Count trailing zero bytes of a binary file

The answer to this question suggests using this shell line to count the trailing zeroes of a binary file:
zerobytes=$(( $( ggrep -aPo '\0*$' $file | wc -c ) - 1 ))
But this is very slow. I am trying to write a rust program to accomplish this, but I don't know how to iterate on the file in reverse. Here is my current script, which reads the whole file into memory.

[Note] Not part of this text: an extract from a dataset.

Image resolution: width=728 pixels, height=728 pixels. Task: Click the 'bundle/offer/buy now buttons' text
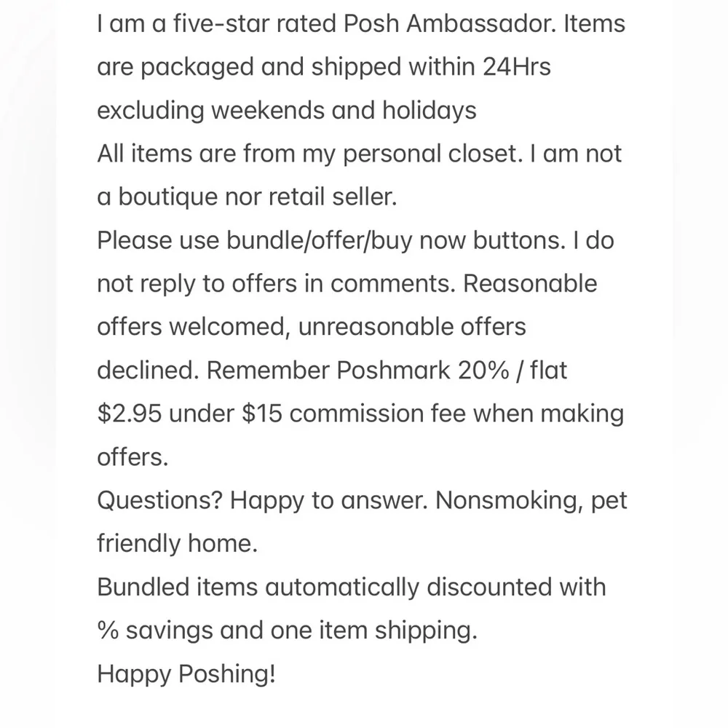396,240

I prefer not to read the whole file into memory.

#!/bin/sh
#![allow()] /*
            exec cargo-play $0 -- "$@"
                        */

use std::env;
use std::fs::File;
// use std::io::BufReader;
use std::io::Read;

fn main() {
    let args: Vec<String> = env::args().collect();
    let filename = &args[1];
    let mut f = File::open(filename).unwrap();
    // let f = BufReader::new(f);
    // let f = f.collect().rev();

    let mut buffer = Vec::new();
    // read the whole file
    f.read_to_end(&mut buffer).unwrap();

    let mut count = 0;
    for b in (&buffer).iter().rev() {
        if b == &0 {
            count += 1
        } else {
            // println!("{}", b);
            break;
        }
    }
    println!("{}", count);
}

What you have looks fine. .rev() goes over an iterator backwards.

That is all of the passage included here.